Klienci, których dotkną zmiany, będą zawiadamiani przez pracowników biura. W niektórych przypadkach uda się zorganizować loty na innych trasach. W innych przypadkach zaproponowane zostaną rozwiązania takie jak zmiana terminu wyjazdu czy zwrot pieniędzy.

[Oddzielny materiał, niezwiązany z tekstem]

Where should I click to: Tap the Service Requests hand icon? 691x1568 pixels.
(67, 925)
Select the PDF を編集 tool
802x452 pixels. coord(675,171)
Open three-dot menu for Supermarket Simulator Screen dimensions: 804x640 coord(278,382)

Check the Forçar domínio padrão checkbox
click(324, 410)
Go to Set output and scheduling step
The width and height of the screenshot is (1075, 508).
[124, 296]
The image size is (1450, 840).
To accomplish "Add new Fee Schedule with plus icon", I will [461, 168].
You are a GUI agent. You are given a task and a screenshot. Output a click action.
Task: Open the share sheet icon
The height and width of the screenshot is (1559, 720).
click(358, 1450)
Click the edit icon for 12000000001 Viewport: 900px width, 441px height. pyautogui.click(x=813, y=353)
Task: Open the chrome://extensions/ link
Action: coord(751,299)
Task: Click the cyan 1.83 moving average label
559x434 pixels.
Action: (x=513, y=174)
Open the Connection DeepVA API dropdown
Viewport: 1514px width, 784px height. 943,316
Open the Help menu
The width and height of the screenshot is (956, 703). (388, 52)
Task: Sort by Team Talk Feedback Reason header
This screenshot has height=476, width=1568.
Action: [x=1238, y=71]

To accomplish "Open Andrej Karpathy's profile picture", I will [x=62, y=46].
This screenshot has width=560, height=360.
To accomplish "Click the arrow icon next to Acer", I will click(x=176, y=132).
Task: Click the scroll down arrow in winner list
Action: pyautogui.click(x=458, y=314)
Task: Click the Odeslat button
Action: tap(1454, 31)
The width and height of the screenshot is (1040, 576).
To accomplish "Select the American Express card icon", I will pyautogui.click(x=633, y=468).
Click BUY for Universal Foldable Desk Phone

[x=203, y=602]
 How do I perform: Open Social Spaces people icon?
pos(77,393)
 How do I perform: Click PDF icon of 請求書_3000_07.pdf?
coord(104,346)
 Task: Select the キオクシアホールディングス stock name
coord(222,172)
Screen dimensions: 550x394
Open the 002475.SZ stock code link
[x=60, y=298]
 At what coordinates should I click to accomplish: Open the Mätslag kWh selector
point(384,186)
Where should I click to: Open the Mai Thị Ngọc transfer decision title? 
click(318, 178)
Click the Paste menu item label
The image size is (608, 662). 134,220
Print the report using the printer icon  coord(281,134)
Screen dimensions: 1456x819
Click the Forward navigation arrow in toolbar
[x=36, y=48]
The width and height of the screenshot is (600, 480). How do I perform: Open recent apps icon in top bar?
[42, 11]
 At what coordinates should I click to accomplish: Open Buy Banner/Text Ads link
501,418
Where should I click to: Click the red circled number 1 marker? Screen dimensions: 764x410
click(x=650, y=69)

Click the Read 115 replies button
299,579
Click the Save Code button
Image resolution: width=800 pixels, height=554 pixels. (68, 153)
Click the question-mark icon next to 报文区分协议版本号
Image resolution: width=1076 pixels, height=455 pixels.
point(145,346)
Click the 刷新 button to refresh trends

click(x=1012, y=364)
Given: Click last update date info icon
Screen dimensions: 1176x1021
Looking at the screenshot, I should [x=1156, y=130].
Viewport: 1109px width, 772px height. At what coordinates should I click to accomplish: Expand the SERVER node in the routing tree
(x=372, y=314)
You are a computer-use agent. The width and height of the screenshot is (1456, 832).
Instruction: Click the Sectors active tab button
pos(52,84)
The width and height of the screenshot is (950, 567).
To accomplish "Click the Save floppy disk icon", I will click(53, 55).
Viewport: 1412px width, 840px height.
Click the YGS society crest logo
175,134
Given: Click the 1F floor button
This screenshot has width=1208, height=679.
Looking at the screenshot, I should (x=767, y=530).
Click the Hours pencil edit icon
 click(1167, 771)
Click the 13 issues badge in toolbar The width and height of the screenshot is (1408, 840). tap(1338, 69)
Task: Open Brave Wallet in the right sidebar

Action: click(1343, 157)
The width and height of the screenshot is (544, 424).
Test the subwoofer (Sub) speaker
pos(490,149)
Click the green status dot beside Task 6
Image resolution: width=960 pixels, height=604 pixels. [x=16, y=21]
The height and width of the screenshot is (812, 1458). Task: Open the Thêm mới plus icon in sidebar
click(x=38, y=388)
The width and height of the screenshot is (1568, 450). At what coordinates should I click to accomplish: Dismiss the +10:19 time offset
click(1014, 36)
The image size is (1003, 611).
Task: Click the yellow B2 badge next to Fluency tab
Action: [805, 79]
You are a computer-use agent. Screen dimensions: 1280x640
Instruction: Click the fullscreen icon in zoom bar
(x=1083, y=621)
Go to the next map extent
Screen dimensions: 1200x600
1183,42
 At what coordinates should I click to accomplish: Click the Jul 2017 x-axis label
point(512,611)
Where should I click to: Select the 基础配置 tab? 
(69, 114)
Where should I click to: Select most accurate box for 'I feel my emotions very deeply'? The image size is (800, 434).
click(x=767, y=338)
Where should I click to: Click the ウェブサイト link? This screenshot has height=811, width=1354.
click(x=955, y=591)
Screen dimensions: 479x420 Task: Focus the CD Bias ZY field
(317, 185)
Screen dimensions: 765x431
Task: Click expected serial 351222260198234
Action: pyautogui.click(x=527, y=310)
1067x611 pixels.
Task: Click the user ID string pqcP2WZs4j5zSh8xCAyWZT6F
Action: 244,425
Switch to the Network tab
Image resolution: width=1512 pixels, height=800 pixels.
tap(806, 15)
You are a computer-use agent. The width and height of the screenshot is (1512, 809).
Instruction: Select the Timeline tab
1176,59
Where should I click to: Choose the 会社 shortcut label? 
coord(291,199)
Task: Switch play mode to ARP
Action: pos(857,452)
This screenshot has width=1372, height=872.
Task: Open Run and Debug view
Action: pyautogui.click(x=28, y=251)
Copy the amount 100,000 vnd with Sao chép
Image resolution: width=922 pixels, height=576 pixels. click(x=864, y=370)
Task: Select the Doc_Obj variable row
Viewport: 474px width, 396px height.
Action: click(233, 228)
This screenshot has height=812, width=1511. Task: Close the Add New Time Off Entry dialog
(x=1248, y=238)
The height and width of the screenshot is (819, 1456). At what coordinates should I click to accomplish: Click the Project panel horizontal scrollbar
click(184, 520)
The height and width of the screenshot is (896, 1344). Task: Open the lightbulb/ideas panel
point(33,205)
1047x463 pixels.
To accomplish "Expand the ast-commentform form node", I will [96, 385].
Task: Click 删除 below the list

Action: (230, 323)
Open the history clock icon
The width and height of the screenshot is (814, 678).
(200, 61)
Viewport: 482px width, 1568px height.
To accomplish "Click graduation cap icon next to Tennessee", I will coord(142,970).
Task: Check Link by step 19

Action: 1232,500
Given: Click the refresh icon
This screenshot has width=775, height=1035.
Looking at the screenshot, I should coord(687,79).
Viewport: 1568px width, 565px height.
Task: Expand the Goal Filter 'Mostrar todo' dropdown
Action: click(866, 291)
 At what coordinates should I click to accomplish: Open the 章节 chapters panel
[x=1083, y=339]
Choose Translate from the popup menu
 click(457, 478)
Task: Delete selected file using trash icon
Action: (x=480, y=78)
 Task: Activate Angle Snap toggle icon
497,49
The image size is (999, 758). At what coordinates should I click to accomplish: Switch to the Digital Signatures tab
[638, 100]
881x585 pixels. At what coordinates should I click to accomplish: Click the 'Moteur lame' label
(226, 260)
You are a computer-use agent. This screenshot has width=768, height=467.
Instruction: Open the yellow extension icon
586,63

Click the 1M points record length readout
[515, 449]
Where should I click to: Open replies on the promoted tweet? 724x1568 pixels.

Jak podało w sobotę Radio Zet, Itaka anulowała loty m.in. na Gran Canarię, do Egiptu, na wyspę Zakynthos w Grecji i na tunezyjską Dżerbę. Piotr Henicz przyznał, że problem dotyczy także osób, które muszą wrócić do Polski. Tym klientom zaproponowano przedłużenie pobytu, powrót innymi liniami lub wylot z innego lotniska.
Kryzys na lotniskach
Przedstawiciele branży turystycznej i reprezentanci przewoźników są zgodni, że to będzie wyjątkowo trudny sezon. Z powodu pandemii koronawirusa i ograniczeń w przemieszczaniu się, porty lotnicze robiły cięcia etatów. Teraz ruch lotniczy wrócił do normy, a personelu brakuje. Z tego powodu dantejskie sceny rozgrywały się m.in. na lotniskach Gatwick czy Heathrow. Podróżni długimi godzinami oczekiwali na bagaże. Problemy występują także m.in. na lotnisku Schiphol w Amsterdamie czy Bruksela Charleroi.
PLL LOT odwołują niektóre loty
Rejsy odwołują również Polskie Linie Lotnicze LOT – poinformowało Wprost biuro prasowe największego polskiego przewoźnika. Anulowane zostały wybrane rejsy do Amsterdamu i Londynu. Już teraz odwołano połączenia w lipcu i sierpniu.
PLL LOT podkreśliły, że ich samoloty do Amsterdamu i Londynu latają trzy razy dziennie. W podanych terminach odwołano po jednym rejsie dziennie. Biuro prasowe LOT-u zaznaczyło, że mniejsza liczba połączeń wynika z „ograniczenia operacyjnego portów lotniczych Amsterdam-Schiphol oraz Londyn-Heathrow”.